Três empresas, a Africa Global Logistics, o Consórcio MISG e a Sogester, foram aceites no concurso internacional para a gestão do Terminal de Águas Profundas de Caio-Cabinda, cujas obras de construção deverão ficar concluídas ainda este ano.
O acto de abertura das candidaturas realizou-se esta terça-feira, 8, em Luanda.
O concurso é dirigido a operadores ou consórcios com experiência comprovada na gestão de terminais portuários internacionais, exigindo-se requisitos de qualificação técnica, financeira e operacional.
A Comissão de Avaliação, criada pelo Ministério dos Transportes, vai agora analisar as propostas apresentadas, prevendo-se que a adjudicação do contrato de concessão, com duração de 20 anos, seja anunciada ainda no decurso de 2026.
O terminal, também designado Terminal do Caio, foi concebido para operações contentorizadas e não contentorizadas, com capacidade para receber navios de grande porte, incluindo embarcações até 5.000 TEU.
O projecto ocupa cerca de 32 hectares de área operacional e inclui 700 metros de cais comercial, um canal de acesso com 180 metros de largura e 15,5 metros de profundidade, e uma ponte de acesso com aproximadamente dois quilómetros.
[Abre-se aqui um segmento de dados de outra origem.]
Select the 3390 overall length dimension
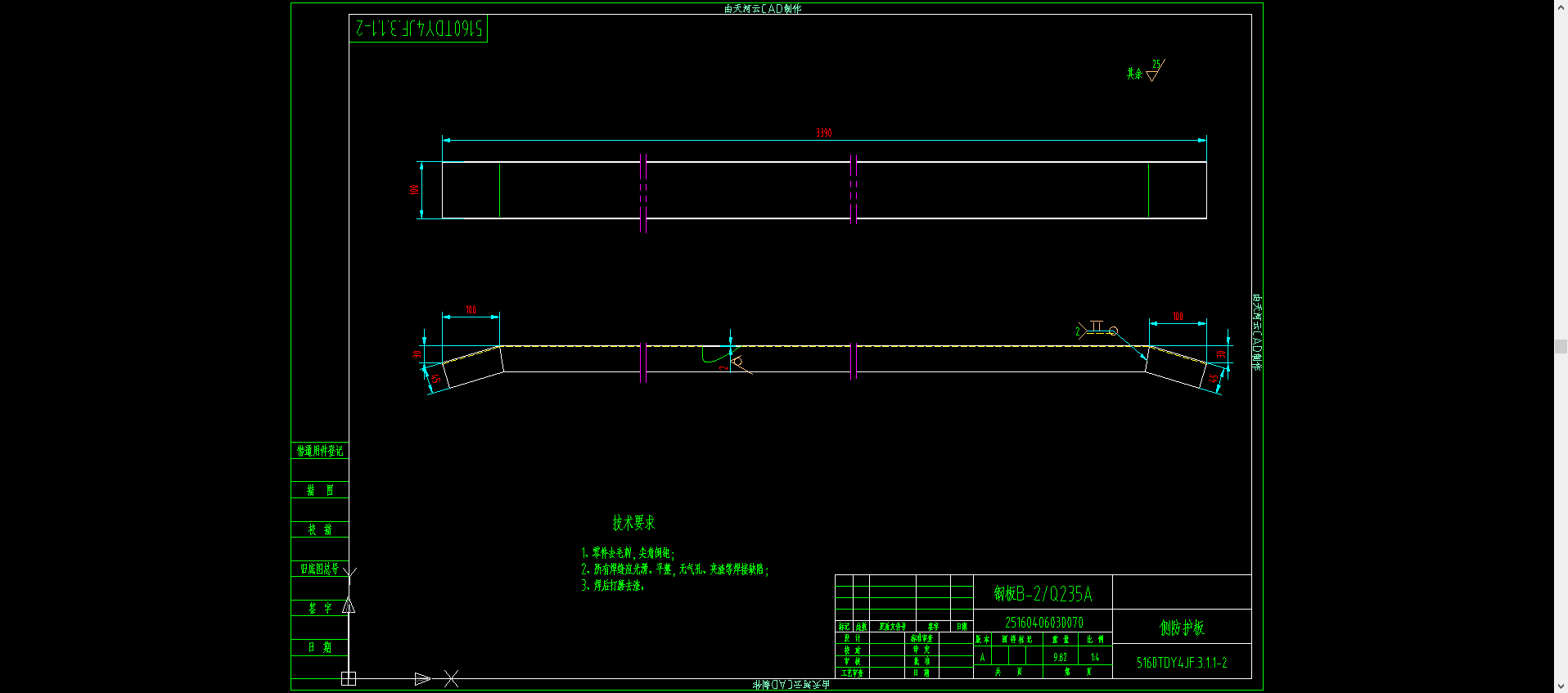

O PCA do Porto de Cabinda, José João Kuvingua, empresa que integra o ecossistema do terminal, referiu que a infra-estrutura vai integrar equipamentos modernos de movimentação de cargas e representa uma mudança de paradigma na logística e na indústria marítima portuária de Cabinda e dos países circundantes.
Segundo o gestor, o terminal trará vantagens económicas, uma vez que, actualmente, para satisfazer as necessidades de Cabinda, os agentes têm de recorrer a outros portos, nacionais, de Luanda e do Lobito, e estrangeiro, de Ponta Negra, na República do Congo.